To Jonathan Trumbull, Sr.
Harlem Heights Septemr 26th 1776
Your favor of the 20th instant is Duly received. The several Regiments of Militia from Connecticut lately commanded by General Wolcott being reduced to almost nothing, one having returned under twenty and another short of Thirty effective men—they were yesterday discharged. I am full in opinion with you that some severe examples ought to be made of the late deserters. For a return of their names I must refer you to the several Commanding Officers of the different Regiments. I hope those under Brigadier Saltonstall may have a better spirit.

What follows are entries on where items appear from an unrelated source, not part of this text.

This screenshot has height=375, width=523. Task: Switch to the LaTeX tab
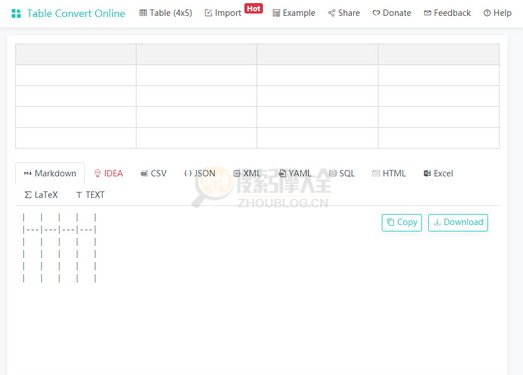41,195
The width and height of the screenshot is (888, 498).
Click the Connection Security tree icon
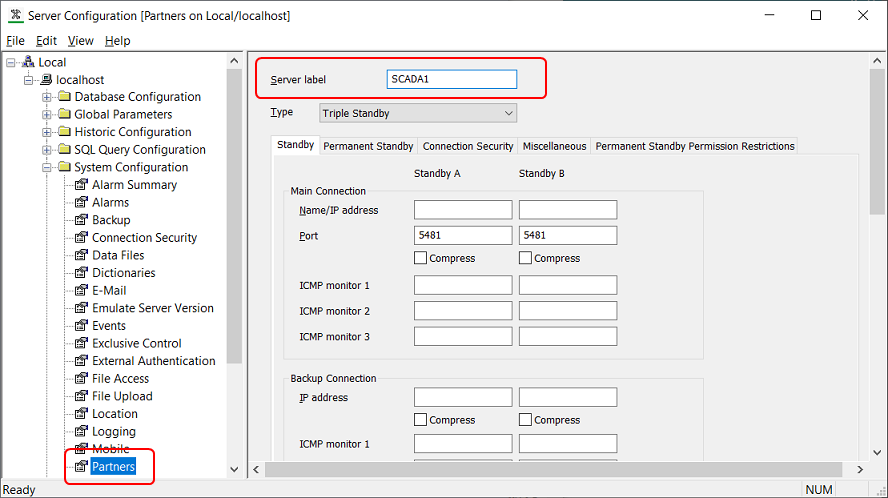(x=82, y=238)
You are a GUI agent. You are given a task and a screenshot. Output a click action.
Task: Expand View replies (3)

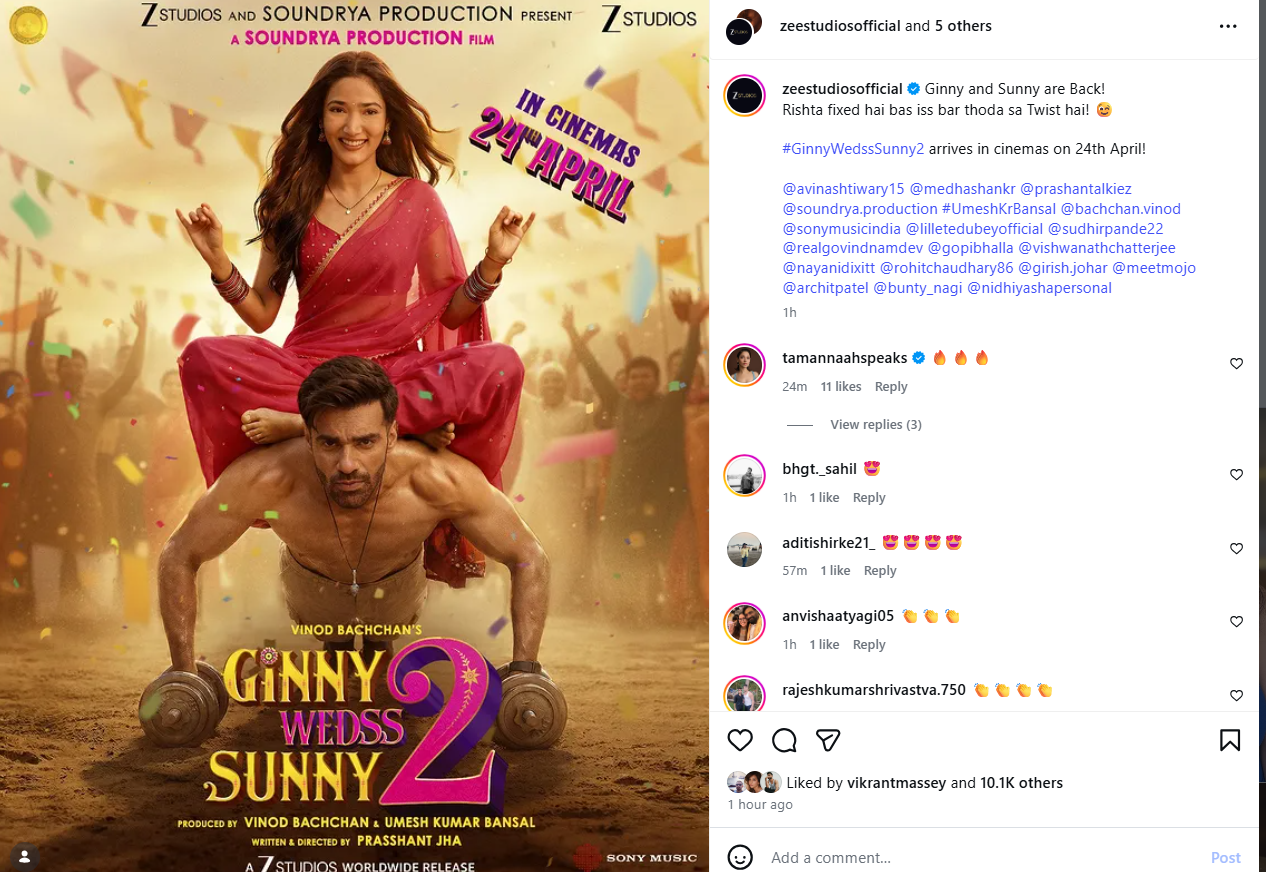point(875,425)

A proposal for an immediate exchange of Prisoners has been made by General Howe agreeable to the resolves of Congress. I am to request a return as soon as possible of all those in Connecticut, mentioning the names and ranks of all Commissioned Officers, and distinguishing particularly between those of the Army and Navy, as well Privates as Officers.1
It appears to me their being marched to some convenient Port, and coming by water, will be most convenient, at least it must save expence, and will prevent their having a view of the different Towns and their Situations on the Sea Coast. Your sentiments on the subject, together with the return of Prisoners as early as possible will much oblige me. I am with Esteem Sir Your most obedient and very humble Servant
LB, Ct: Trumbull Papers; LB, DLC:GW; Varick transcript, DLC:GW.